So, you want to throw a backyard Barbecue that will make one of Andrew Jackson’s epic White House parties seem like a lame Jack and Jill shower, but even though Yan Can Cook, You Can Not. You may think that you have no options and sheepishly accept your fate as merely a party attendee and not the host with the most, but you would be wrong. Perhaps you can cook with the best of them, but you are lazier than a freshman in college after partaking in your first all night weed and fast food festival. Not that I condone that sort of thing, I mean fast food is horrible for you. Maybe you are not lazy or gastronomically challenged but just want to be able to enjoy the legendary soirée that you are planning without having to man, or woman, the grill all night while your friends enjoy the giant bouncy castle and life size wrestling Ring full of Jell-o shots that you rented for this event. If you fall into any of the aforementioned categories you need to request the Q-Crew to come to your next event!
Recently, I had the honor of officiating the wedding of two of my friends, one whom happens to be a fellow blogger. (Check out his humorous child rearing blog by clicking here.) You read that right, I not only have a 9-5 job and write about some of the best Blue Collar Food I can find, but I also happen to be an ordained Reverend!
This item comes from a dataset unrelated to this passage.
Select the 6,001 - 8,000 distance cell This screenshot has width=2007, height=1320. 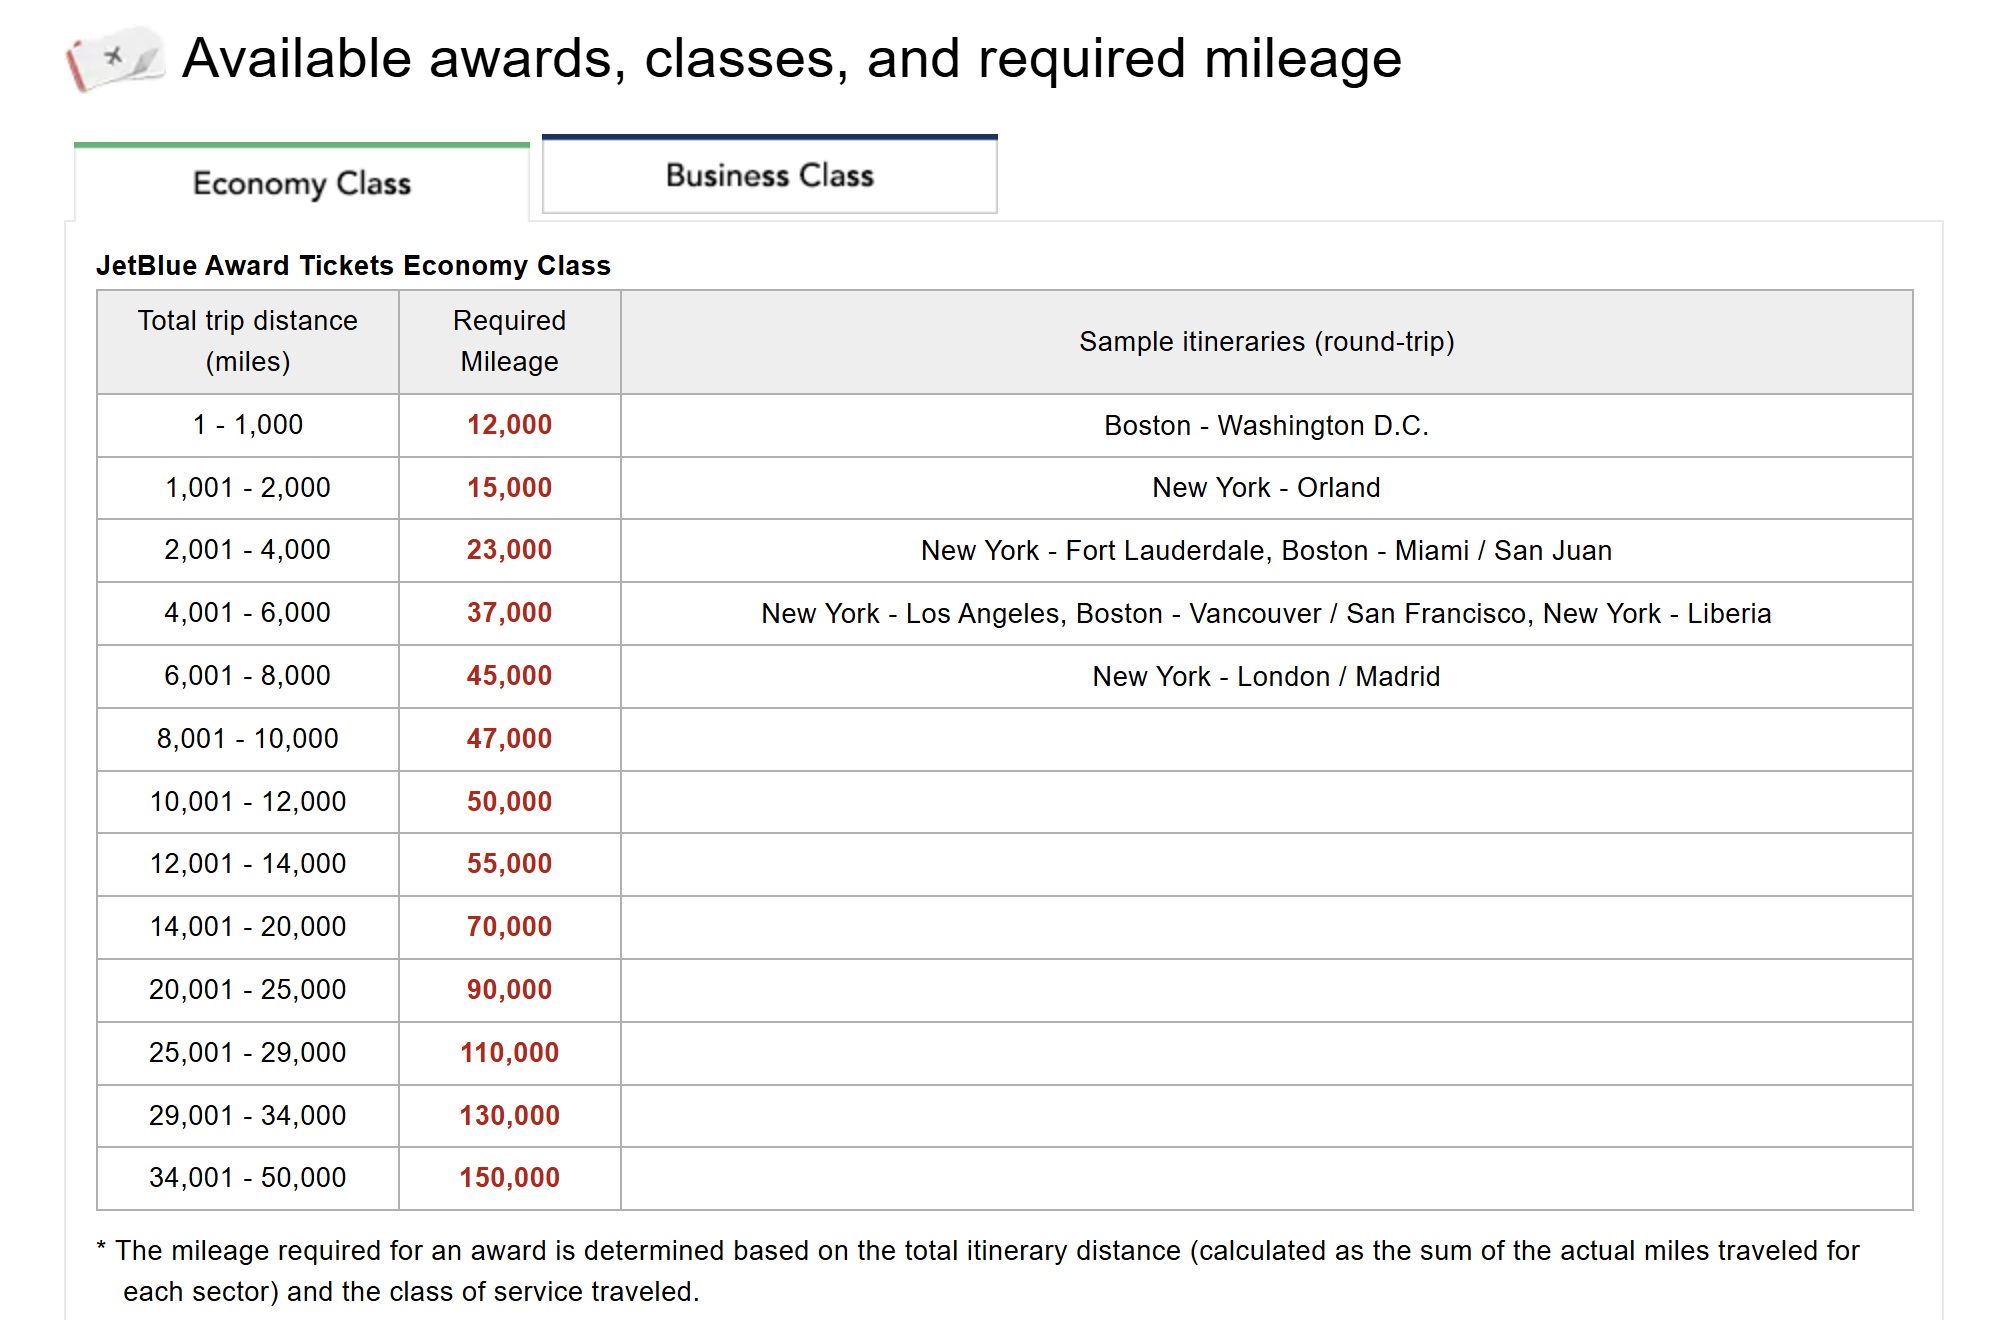pos(248,676)
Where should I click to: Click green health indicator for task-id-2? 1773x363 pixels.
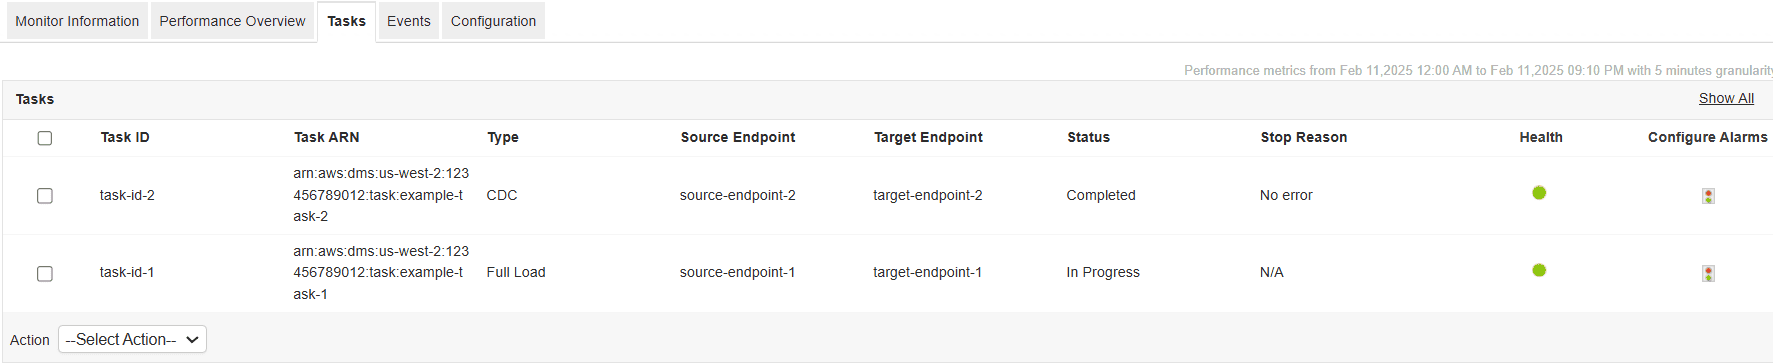pos(1539,193)
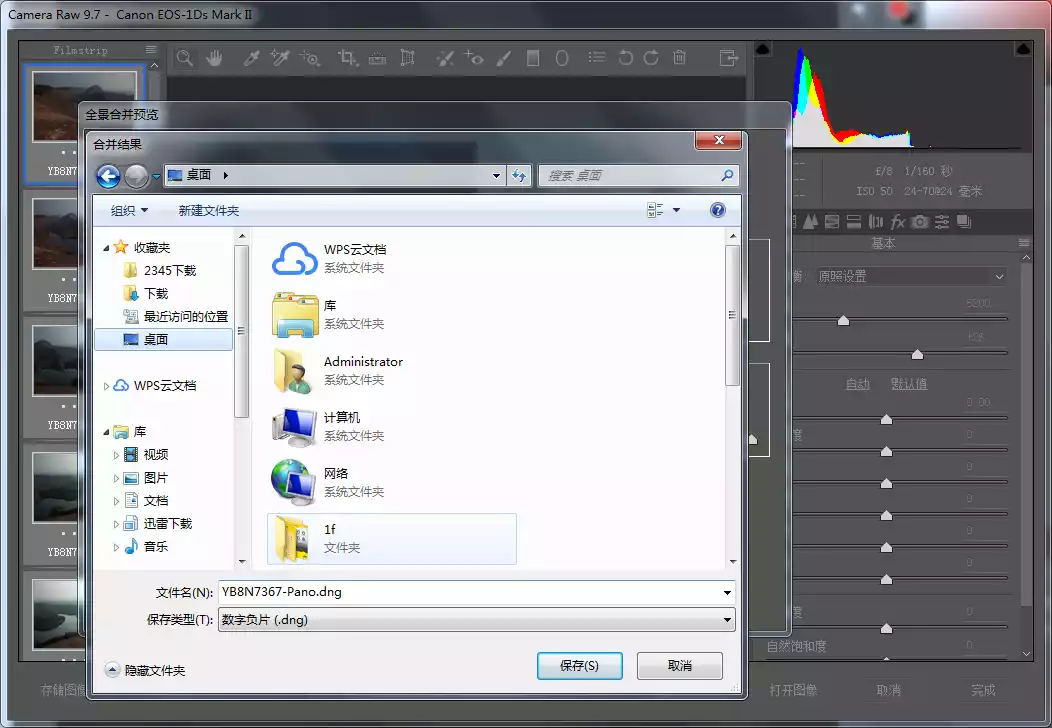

I thoroughly enjoy performing marriage ceremonies, and I have a blast at every wedding that I get the chance to preside over, although, this wedding had something that made this member of the cloth salivate like never before. Instead of a pretentious indoor, five course meal, offering the same menu that has been served at receptions for 35 years, this couple made the executive decision to call in the Q-Crew to cater their special day.
The Q-Crew is not your stereotypical catering company. Instead of chasing stuffy white gloved waiters throughout a banquet hall, creating a live action Pac-Man like game that ends in you eating three shrimp and one pizza bite that you had to wrestle from your Great Aunt Bertha, you get to watch the Q-Crew in action as you mingle with the other guests during the cocktail hour. Q-Crew does offer many different packages for any event that you could imagine, but by far their most impressive is the roasted whole pig complete with Pre-dinner photo ops.
This particular event not only featured the whole roasted pig, but the privileged guests of this amazingly meaty shindig got a one way ticket to flavor country courtesy of the Bride and Groom, via the Q-Crew express. The menu for this grand affair consisted of St. Louis Style Ribs, Pulled Pork, Barbecue Chicken, Hamburgers, Hot Dogs, Grilled Vegetables, and a plethora of fixings that paired perfectly with this meatgasmic offering. Although the Bride was beautiful, the Q-Crew spread gave her a run for her money as the most stunning attendant of this fine affair, but since she was the one who brought this eating orgy to my world, I will say she beat the pig by a snout.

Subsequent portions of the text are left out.